## What is being asked
All lines from the one holding "Image resolution: width=1142" through the last line of the entries below must be transcribed exactly, and no others. Pictures do not go in.

Top of Available data

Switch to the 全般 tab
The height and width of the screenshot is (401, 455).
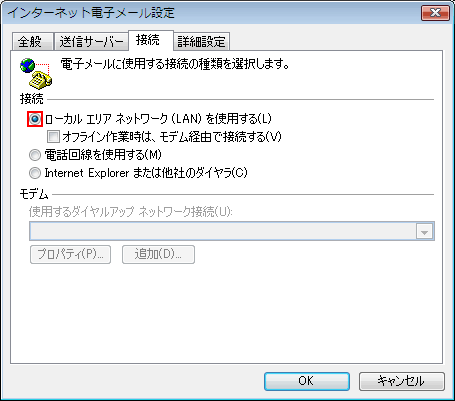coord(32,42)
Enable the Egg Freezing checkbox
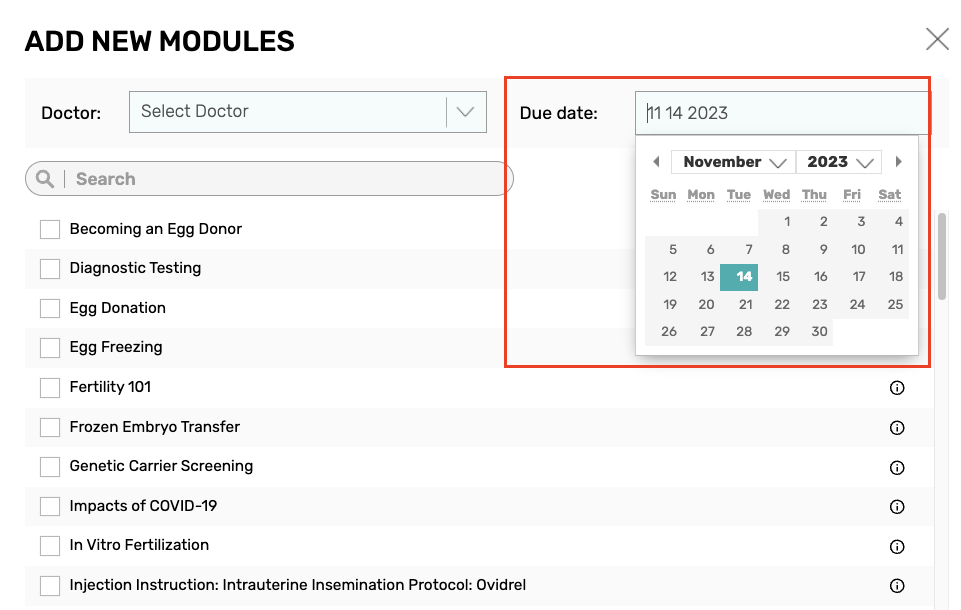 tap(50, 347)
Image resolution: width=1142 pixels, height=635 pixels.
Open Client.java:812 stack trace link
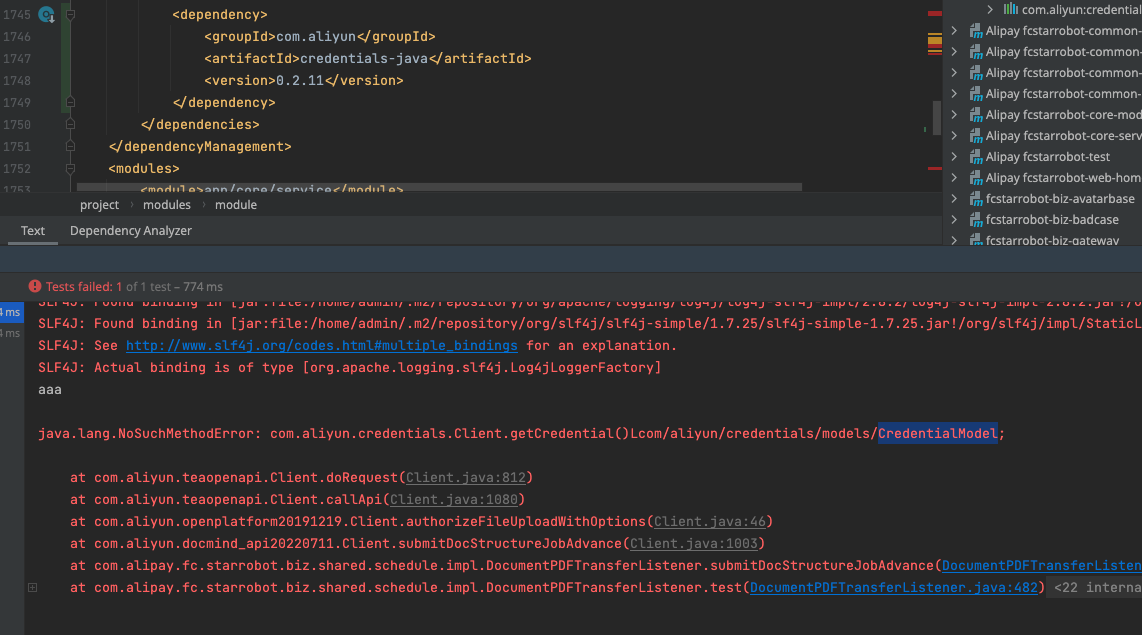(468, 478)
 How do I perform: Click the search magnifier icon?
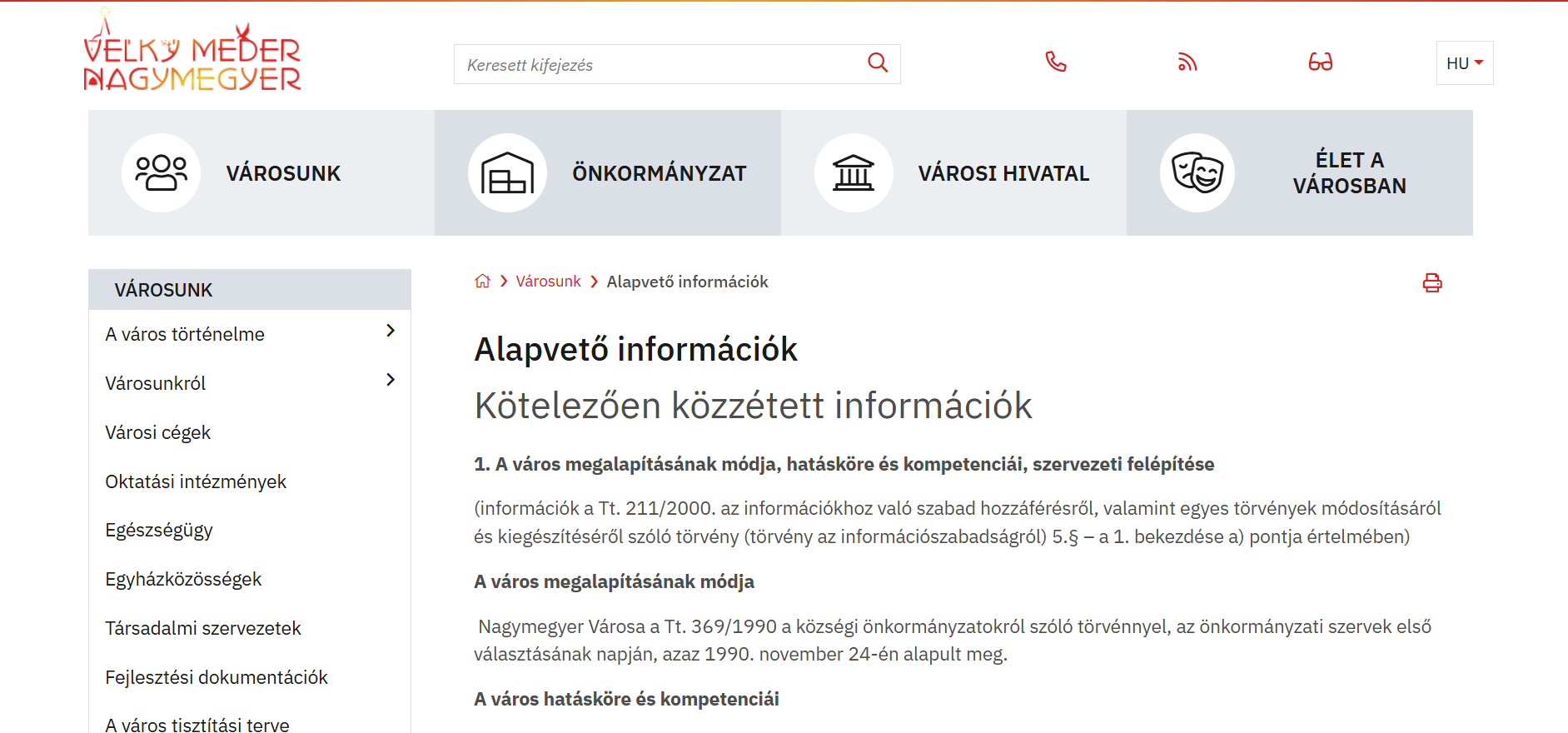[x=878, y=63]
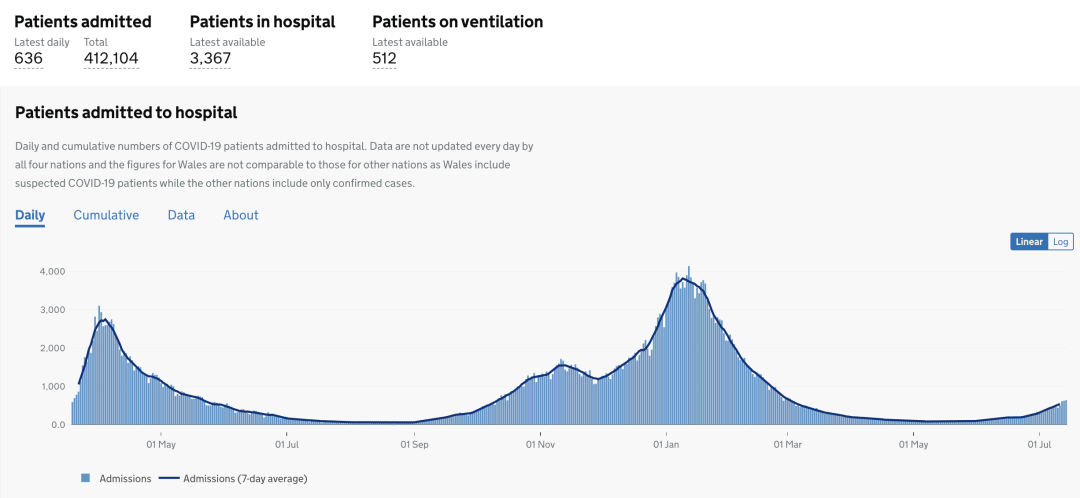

Bottom of Available data

## Task solution
Image resolution: width=1142 pixels, height=635 pixels.
Open Client.java:812 stack trace link
(468, 478)
 How do I perform: Click the search magnifier icon?
[x=878, y=63]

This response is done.